[Saint Bartholomew’s Eve by G. A. Henty]@TWC D-Link book
Saint Bartholomew’s Eve

CHAPTER 19: In A Net
19/31

During these festivities the king had shown marked courtesy to the Admiral and the Huguenot lords, and it seemed as if he had again emancipated himself from his mother's influence; and the hopes of the Protestants, that he would shortly declare war with Spain, were raised to the highest point.
Although the question was greatly debated at the time, and the belief that the massacre of the Protestants was deliberately planned long beforehand by the king and queen-mother is still generally entertained, the balance of evidence is strongly the other way.

What dark thoughts may have passed through the scheming brain of Catharine de Medici none can say, but it would certainly appear that it was not until after the marriage of Henri and Marguerite that they took form.

She was driven to bay.

She saw that, in the event of a war with Spain, the Huguenots would become all powerful in France.

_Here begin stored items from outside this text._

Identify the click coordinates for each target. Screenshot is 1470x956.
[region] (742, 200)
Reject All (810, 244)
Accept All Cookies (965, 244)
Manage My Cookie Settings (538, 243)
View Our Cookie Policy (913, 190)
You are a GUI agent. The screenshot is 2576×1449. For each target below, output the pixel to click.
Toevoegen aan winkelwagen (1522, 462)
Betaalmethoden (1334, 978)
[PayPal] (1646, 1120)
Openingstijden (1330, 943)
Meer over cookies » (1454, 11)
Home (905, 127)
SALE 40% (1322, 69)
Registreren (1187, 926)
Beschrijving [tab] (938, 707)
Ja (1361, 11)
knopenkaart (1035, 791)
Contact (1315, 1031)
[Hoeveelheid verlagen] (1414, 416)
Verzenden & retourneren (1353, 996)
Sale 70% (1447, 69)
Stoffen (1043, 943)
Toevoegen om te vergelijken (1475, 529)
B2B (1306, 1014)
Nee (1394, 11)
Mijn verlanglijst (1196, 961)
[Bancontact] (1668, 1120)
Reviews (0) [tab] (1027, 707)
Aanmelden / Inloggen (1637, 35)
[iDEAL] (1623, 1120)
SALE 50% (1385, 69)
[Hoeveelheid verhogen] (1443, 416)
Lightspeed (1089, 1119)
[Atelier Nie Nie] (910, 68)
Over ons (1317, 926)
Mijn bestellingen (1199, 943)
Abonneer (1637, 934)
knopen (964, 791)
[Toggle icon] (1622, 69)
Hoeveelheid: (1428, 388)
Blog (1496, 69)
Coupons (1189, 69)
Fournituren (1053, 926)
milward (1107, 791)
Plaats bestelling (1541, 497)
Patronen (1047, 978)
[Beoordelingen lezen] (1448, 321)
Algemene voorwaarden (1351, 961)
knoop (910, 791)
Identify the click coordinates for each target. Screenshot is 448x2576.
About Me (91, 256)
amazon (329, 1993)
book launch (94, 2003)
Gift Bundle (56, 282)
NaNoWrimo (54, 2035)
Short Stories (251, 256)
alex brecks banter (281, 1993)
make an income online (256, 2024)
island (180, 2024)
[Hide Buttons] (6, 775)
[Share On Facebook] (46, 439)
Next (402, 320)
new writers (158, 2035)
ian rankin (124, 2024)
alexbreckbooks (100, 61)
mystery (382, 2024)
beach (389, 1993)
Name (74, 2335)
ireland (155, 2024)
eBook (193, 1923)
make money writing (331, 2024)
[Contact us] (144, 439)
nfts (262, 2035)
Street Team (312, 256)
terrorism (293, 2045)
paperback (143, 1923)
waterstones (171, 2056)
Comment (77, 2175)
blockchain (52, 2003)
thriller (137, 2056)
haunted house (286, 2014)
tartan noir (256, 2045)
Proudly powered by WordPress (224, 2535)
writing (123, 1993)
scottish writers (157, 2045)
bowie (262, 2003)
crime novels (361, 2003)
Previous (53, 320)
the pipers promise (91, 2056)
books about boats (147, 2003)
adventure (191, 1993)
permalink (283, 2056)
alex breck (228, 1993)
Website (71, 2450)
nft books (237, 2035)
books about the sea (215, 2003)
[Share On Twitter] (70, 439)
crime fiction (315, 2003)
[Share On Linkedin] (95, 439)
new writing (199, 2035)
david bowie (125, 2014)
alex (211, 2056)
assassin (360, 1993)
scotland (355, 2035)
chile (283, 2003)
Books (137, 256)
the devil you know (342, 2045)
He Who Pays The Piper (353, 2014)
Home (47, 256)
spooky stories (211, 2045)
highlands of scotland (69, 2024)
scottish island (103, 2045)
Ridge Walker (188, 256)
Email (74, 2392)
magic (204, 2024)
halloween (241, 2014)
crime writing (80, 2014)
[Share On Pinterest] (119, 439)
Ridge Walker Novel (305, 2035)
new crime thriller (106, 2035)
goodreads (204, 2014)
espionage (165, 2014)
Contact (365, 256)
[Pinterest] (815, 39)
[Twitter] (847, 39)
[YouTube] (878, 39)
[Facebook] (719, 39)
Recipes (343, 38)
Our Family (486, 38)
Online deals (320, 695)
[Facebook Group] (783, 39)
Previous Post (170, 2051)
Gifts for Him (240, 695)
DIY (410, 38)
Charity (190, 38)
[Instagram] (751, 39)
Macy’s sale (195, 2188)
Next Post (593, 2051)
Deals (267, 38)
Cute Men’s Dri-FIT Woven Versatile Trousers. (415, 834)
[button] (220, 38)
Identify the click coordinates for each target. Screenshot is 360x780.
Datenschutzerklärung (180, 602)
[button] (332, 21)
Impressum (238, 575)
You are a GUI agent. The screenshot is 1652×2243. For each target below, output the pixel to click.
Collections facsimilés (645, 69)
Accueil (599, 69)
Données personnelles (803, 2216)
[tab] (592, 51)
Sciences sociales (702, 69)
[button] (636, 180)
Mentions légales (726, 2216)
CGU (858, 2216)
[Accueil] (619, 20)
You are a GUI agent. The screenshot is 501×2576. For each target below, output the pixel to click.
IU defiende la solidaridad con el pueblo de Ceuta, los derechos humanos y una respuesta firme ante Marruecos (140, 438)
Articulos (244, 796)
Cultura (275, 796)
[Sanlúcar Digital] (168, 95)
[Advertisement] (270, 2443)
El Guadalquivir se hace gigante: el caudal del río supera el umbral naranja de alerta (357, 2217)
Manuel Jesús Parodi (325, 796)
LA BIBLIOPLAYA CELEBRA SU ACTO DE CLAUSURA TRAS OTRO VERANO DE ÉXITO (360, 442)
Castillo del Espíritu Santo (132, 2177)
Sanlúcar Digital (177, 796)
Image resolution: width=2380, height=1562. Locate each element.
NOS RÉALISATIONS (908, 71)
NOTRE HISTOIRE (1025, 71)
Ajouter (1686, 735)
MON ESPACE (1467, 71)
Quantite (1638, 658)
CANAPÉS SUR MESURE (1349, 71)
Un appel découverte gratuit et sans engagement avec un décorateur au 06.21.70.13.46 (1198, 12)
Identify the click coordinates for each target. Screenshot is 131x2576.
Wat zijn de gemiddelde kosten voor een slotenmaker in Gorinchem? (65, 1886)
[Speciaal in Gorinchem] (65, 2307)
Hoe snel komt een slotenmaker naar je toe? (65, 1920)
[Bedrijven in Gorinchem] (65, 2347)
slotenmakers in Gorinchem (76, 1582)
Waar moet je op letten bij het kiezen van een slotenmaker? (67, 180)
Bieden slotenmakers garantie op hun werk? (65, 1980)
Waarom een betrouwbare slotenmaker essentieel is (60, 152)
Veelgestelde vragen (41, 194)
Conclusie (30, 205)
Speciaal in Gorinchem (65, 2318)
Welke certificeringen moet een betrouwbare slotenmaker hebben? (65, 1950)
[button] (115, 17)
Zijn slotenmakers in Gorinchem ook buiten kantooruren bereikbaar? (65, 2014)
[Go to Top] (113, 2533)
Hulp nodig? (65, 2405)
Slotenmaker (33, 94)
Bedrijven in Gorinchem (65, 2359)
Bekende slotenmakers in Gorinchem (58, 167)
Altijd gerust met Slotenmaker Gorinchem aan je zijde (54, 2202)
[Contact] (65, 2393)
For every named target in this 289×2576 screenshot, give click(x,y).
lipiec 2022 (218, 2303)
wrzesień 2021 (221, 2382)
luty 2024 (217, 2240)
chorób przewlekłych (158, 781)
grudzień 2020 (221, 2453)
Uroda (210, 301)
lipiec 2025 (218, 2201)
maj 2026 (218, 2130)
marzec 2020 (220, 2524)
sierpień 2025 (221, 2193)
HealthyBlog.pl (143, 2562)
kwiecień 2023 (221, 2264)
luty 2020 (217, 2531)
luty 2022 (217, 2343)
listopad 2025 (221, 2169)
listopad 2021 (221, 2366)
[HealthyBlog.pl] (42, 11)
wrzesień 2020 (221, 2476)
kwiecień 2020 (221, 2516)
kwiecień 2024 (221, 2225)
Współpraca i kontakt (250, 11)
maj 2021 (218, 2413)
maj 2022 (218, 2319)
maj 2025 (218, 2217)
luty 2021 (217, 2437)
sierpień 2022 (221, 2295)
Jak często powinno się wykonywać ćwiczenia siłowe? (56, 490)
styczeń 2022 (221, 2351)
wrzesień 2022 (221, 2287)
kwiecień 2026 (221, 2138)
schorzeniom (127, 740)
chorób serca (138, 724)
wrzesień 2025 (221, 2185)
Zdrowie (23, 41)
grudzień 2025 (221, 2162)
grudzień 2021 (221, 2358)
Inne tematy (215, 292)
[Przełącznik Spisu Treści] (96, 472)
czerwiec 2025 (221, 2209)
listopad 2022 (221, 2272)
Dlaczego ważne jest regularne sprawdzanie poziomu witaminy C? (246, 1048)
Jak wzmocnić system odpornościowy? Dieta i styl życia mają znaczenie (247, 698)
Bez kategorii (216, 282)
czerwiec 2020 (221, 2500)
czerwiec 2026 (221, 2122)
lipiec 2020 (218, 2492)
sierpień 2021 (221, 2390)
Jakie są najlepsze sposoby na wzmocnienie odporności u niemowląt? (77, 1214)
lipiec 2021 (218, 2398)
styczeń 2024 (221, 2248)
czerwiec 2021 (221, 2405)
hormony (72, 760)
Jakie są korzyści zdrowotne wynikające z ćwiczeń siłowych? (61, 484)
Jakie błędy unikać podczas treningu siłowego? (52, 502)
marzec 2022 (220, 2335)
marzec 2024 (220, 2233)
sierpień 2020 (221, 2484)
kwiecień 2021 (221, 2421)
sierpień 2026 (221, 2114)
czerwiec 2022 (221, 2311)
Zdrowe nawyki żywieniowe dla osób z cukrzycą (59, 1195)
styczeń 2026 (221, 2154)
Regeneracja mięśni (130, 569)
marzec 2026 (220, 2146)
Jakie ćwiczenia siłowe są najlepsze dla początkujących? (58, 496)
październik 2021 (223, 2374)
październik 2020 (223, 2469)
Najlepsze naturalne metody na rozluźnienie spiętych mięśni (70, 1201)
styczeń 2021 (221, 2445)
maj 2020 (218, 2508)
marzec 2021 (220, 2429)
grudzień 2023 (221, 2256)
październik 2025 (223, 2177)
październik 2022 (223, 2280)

Already the influence of the Admiral was greater than her own, and it had become a battle of life and death with her; for Coligny, in his fearless desire to do what was right, and for the service of France, was imprudent enough over and over again to warn the king against the evil influence of the queen mother and the Duke d'Anjou; and Charles, in his fits of temper, did not hesitate to divulge these counsels.